Предрассветная тьма

Хотя все грызлись между собой, тем не менее пражская белоэмиграция проявила поразительное единство, когда Мальвина Витольдовна Яхонтова организовала благотворительный концерт в пользу голодающих в России. Не пришел никто. Грустно смотрели в пустой зал Яхонтовы и писатель E. Н. Чириков, который откликнулся на их просьбу прочитать на концерте что-нибудь из своих произведений. По всему было видно, что бойкот организован, и организован четко.

— Поразительно, — возмущалась Мальвина Витольдовна, — они думают, что совершают политическую акцию против большевиков.
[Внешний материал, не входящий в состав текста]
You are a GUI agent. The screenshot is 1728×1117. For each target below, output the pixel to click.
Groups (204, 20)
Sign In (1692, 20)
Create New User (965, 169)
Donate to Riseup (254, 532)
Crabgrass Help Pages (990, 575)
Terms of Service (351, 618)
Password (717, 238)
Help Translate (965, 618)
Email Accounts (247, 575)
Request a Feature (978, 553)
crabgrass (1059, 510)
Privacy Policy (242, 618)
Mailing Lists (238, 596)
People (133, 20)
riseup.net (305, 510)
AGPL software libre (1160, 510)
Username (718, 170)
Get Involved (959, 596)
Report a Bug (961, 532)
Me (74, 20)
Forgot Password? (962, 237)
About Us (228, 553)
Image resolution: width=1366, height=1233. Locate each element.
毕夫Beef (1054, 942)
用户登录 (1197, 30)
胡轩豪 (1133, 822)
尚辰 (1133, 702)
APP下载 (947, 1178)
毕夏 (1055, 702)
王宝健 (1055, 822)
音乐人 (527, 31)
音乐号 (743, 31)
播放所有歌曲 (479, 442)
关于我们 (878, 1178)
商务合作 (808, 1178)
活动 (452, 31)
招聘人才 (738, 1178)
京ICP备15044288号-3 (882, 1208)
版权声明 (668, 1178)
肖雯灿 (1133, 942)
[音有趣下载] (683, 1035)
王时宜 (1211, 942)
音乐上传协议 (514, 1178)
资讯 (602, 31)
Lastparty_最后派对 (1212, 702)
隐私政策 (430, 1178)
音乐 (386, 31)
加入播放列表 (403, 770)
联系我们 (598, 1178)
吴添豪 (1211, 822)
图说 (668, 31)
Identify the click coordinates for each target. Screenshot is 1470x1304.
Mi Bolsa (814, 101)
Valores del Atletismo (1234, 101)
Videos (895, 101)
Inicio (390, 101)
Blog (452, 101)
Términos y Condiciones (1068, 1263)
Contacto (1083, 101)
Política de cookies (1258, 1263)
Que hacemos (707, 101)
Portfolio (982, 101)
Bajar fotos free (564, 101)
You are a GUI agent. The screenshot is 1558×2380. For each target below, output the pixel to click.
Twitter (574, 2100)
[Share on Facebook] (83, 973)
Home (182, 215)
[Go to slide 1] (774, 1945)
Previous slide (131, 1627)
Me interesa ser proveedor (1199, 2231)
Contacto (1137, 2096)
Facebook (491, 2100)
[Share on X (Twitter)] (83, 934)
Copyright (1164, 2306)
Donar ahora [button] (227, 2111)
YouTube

Но ведь нет! Они отказываются протянуть кусок хлеба голодающей матери. Да, господа, своей матери — России! Боже мой, что случилось с людьми? Почему так ожесточились их сердца? Из-за революции?

— Революция произошла потому, что ожесточились сердца, — грустно сказал Евгений Николаевич.

Это была основная его мысль тех лет. Чириков выводил исторические потрясения, свидетелем которых он стал, не из социально-экономических, а из психологических, вернее, психопатологических причин. Скользя по поверхности событий, он считал, что в их основе лежит чрезмерная возбудимость народа, склонность к садизму и т. д. Эти мысли он уже успел изложить в книге «Народ и революция», изданной в Ростове-на-Дону в 1919 году, «при Деникине». Эту книгу с интересом прочел Ленин и размашисто написал на обложке черным карандашом: «Особая полка: «белогвардейская литература». Именно с этого томика началось ленинское собрание белоэмигрантской литературы, которую Владимир Ильич называл зеркалом идейной жизни по ту сторону баррикады. Чириков, умерший в эмиграции в 1932 году, так и не узнал об этом факте, а Яхонтов, прочитав об этом много лет спустя, живо вспомнил несостоявшийся благотворительный концерт в Праге и горькие сетования писателя на пороки человеческой натуры. И еще, подумал тогда Яхонтов, что, несмотря на свой пессимизм и горькие упреки в адрес русских людей, Чириков все же откликнулся на призыв помочь им, тем самым русским людям. А вот либеральные господа, которые распинались на всех эмигрантских перекрестках о своей любви к Отечеству, отказались прийти и отдать всего лишь несколько крон за билет на благотворительный концерт.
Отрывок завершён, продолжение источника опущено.